--- Text shown Enclosed Below ---

There is also the counter-intuitive phenomenon where training a model on a wider variety of content than apparently necessary for the task makes it better somehow. For example, models trained only on English content exhibit measurably worse performance at writing sensible English than those trained on a handful of languages, even when controlling for the size of the training set. It doesn't make sense to me, but it probably does to credentialed AI researchers who know what's going on under the hood.
i.e. there is a lot of commonality between programming languages just as there is between human languages, so training on one language would be beneficial to competency in other languages.
I assumed that is what was catered for with "even when controlling for the size of the training set".
I.e. assuming I am reading it right: That it is better to get the same data as 25% in 4 languages, than 100% in one language.
To do well as an LLM you want to end up with the weights that gets furthest in the direction of "reasoning".

--- End of Enclosed Text shown ---
--- Material supplied Enclosed Below ---

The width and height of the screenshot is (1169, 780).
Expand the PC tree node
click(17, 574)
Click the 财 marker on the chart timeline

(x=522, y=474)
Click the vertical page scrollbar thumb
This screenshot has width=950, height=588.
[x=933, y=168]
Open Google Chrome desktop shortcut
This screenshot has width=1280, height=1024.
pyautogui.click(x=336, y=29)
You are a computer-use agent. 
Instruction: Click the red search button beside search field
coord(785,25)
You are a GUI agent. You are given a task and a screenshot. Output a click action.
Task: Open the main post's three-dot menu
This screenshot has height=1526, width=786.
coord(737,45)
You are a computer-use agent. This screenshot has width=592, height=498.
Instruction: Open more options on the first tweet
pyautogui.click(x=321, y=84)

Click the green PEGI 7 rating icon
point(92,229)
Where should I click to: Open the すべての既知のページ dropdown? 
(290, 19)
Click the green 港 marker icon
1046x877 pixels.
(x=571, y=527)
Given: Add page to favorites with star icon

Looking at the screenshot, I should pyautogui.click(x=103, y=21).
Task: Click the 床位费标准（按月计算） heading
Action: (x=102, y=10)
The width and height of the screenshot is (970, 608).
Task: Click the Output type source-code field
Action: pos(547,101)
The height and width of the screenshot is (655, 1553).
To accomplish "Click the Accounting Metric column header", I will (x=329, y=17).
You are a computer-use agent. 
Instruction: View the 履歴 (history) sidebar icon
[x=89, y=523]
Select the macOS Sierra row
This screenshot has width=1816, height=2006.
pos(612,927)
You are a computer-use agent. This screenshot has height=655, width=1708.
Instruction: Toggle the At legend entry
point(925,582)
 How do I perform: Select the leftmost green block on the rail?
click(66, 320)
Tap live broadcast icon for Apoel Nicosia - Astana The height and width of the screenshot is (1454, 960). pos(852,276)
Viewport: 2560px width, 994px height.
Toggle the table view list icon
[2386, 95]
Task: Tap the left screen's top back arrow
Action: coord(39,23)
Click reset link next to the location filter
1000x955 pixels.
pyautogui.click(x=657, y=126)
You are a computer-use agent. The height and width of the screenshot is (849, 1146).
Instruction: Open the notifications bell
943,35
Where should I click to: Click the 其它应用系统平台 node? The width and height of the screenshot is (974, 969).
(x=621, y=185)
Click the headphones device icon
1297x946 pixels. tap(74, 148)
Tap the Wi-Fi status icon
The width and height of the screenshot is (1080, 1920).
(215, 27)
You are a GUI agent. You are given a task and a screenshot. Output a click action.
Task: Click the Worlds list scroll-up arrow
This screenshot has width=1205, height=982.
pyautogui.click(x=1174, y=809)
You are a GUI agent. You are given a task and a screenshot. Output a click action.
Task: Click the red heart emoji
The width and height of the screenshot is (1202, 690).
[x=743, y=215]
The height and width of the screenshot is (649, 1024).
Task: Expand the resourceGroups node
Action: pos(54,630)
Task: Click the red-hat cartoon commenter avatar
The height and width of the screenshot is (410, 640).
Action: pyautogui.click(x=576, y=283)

--- End of Enclosed Material supplied ---

## Required tasks:
[A] In the thread about training language models on several languages, how do models trained only on English content perform at writing sensible English compared with those trained on a handful of languages?
[B] Write a continuation of the thread about training language models on several languages, starting after its last post.
You won't need the records for anything here.

## Answers to the tasks:
[A] They perform measurably worse.

[B]
So assume that with just one language there's a possibility to get stuck in local optima of weights that do well on the English test set but which doesn't reason well.
If you then take the same model size but it has to manage to learn several languages, with the same number of weights, this would eliminate a lot of those local optima because if you don't manage to get the weights into a regime where real reasoning/deeper concepts is "understood" then it's not possible to do well with several languages with the same number of weights.
And if you speak several languages that would naturally bring in more abstraction, that the concept of "cat" is different from the word "cat" in a given language, and so on.